You are viewing a plain text version of this content. The canonical link for it is here.
Posted to dev@activemq.apache.org by franz1981 <gi...@git.apache.org> on 2017/11/03 13:42:02 UTC

[GitHub] activemq-artemis pull request #1638: ARTEMIS-1499 ArtemisExecutor and Proces...

GitHub user franz1981 opened a pull request:

    https://github.com/apache/activemq-artemis/pull/1638

    ARTEMIS-1499 ArtemisExecutor and ProcessorBase needs support of recursive blocking executions

    Submitting a CountDownLatch::countDown task and CountDownLatch::await right after in the event loop will block ArtemisExecutor.
    This fix provide:
     - a way to validate blocking actions (ie failing flushes on event loop)
     - thread local sequential execution for task submissions while on event loop (ie execute).

You can merge this pull request into a Git repository by running:

    $ git pull https://github.com/franz1981/activemq-artemis recursive_ordered_executor

Alternatively you can review and apply these changes as the patch at:

    https://github.com/apache/activemq-artemis/pull/1638.patch

To close this pull request, make a commit to your master/trunk branch
with (at least) the following in the commit message:

    This closes #1638
    
----
commit ee7c5db9c1f7a72fd29b791dfce4c7fba3b17543
Author: Francesco Nigro <ni...@gmail.com>
Date:   2017-11-03T13:40:25Z

    ARTEMIS-1499 ArtemisExecutor and ProcessorBase needs support of recursive blocking executions
    
    Submitting a CountDownLatch::countDown task and CountDownLatch::await right after in the event loop will block ArtemisExecutor.
    This fix provide:
     - a way to validate blocking actions (ie failing flushes on event loop)
     - thread local sequential execution for task submissions while on event loop (ie execute).

----


---

[GitHub] activemq-artemis issue #1638: ARTEMIS-1499 ProcessorBase warns if a flush is...

Posted by clebertsuconic <gi...@git.apache.org>.
Github user clebertsuconic commented on the issue:

    https://github.com/apache/activemq-artemis/pull/1638
  
    @franz1981 yeah.. I think we should close this... because:
    
    It's not actually even loop. A ProcessorBase is just the context of a fake executor. Each OrderedExecutor will have its own instance.. This thing may confuse things a bit.
    
    Say you have 10 running sessions doing deliveries. .you will end up with 10 threads.. each an instance of the OrderedExecutor.. the only difference is that this will take a thread from the pool and it may schedule tasks on that.


---

[GitHub] activemq-artemis issue #1638: ARTEMIS-1499 ArtemisExecutor and ProcessorBase...
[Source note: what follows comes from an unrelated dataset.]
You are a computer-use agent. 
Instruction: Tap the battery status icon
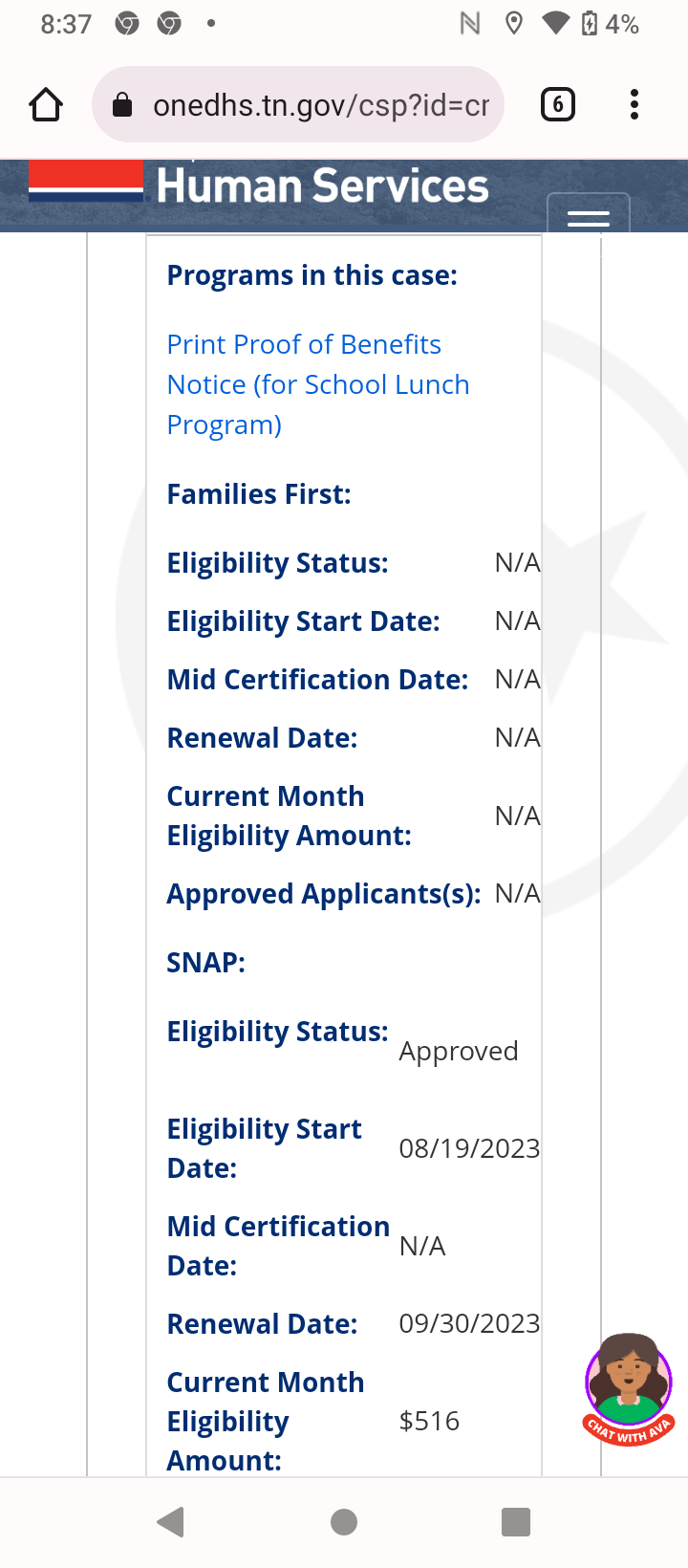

Posted by franz1981 <gi...@git.apache.org>.
Github user franz1981 commented on the issue:

    https://github.com/apache/activemq-artemis/pull/1638
  
    @clebertsuconic Re `ArtemisExecutor::flush` I've provided the most defensive/conservative way to manage it, but I'm sure that it can be solved (like `execute`) in a more permissive and simpler way if called inside the `event loop`.


---

[GitHub] activemq-artemis issue #1638: ARTEMIS-1499 ArtemisExecutor and ProcessorBase...

Posted by franz1981 <gi...@git.apache.org>.
Github user franz1981 commented on the issue:

    https://github.com/apache/activemq-artemis/pull/1638
  
    @clebertsuconic 
    > Instead of changing the semantic of flush, lets just avoid the bug... this PR should be closed IMO.
    
    I'm not sure about it TBH: help to understand why we can't check if `flush` is being called for within the event loop? 
    It is a wrong use of it as you said and we can check/validate it with ease (or at least we could log it as a warning/error) and without any perf impact. 


---

[GitHub] activemq-artemis issue #1638: ARTEMIS-1499 ArtemisExecutor and ProcessorBase...
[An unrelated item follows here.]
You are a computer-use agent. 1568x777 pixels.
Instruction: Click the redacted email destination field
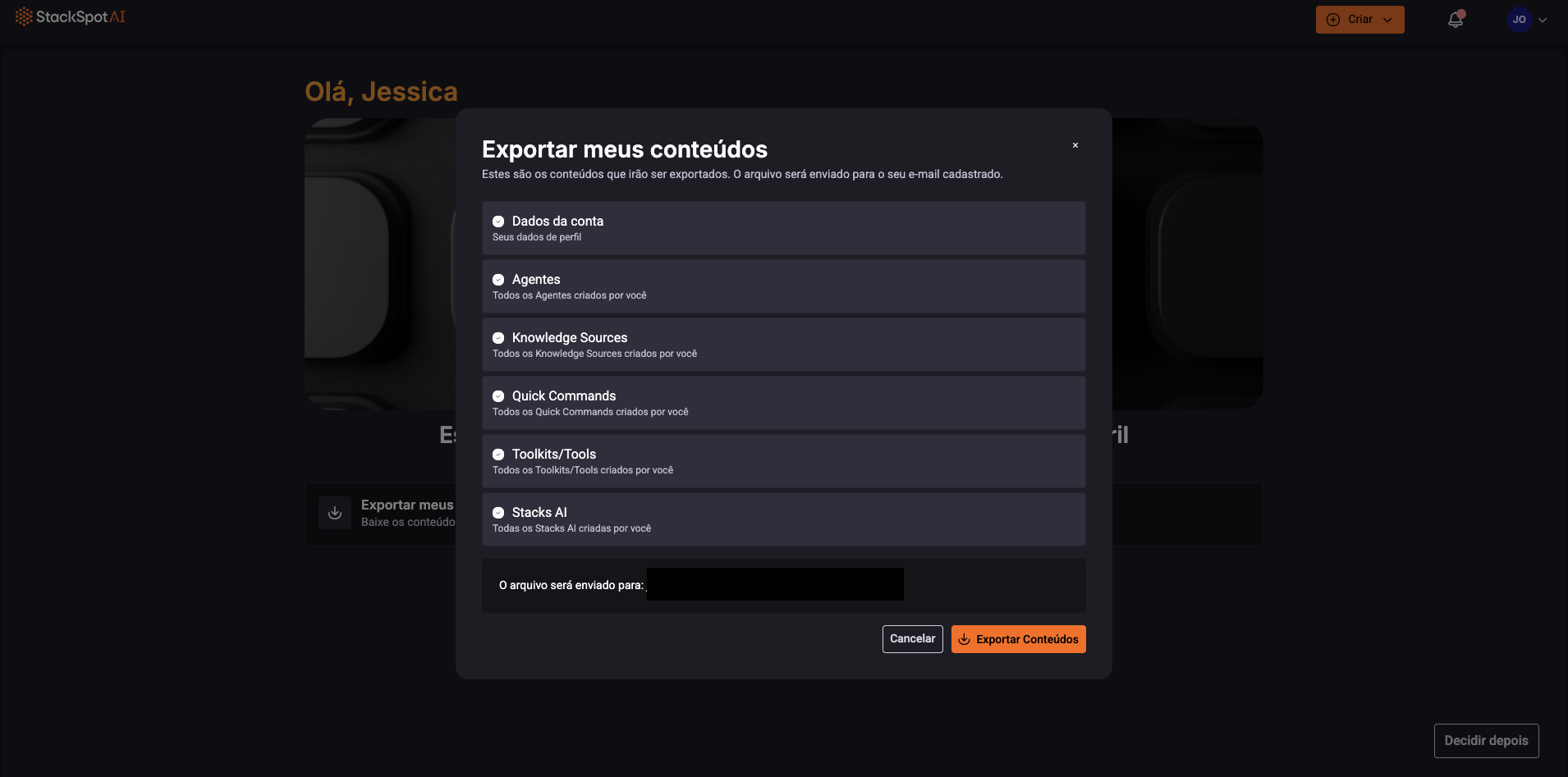point(774,584)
Posted by franz1981 <gi...@git.apache.org>.
Github user franz1981 commented on the issue:

    https://github.com/apache/activemq-artemis/pull/1638
  
    @clebertsuconic Why a thread local is not ok? It is not allocating nothing and it costs about like a MOV assembly instruction as it is implemented on the last JDK: having such logs (in debug mode at least)  could be really of some help for a developer if some weird execution paths could happen...


---

[GitHub] activemq-artemis issue #1638: ARTEMIS-1499 ArtemisExecutor and ProcessorBase...

Posted by clebertsuconic <gi...@git.apache.org>.
Github user clebertsuconic commented on the issue:

    https://github.com/apache/activemq-artemis/pull/1638
  
    throwing an executor call, and waiting for a .wait is clearly a bug... 
    
    Adding this complex code on such a hot path has more risks in itself than eventually fixing issues.
    
    I wouldn't merge this PR


---

[GitHub] activemq-artemis issue #1638: ARTEMIS-1499 ArtemisExecutor and ProcessorBase...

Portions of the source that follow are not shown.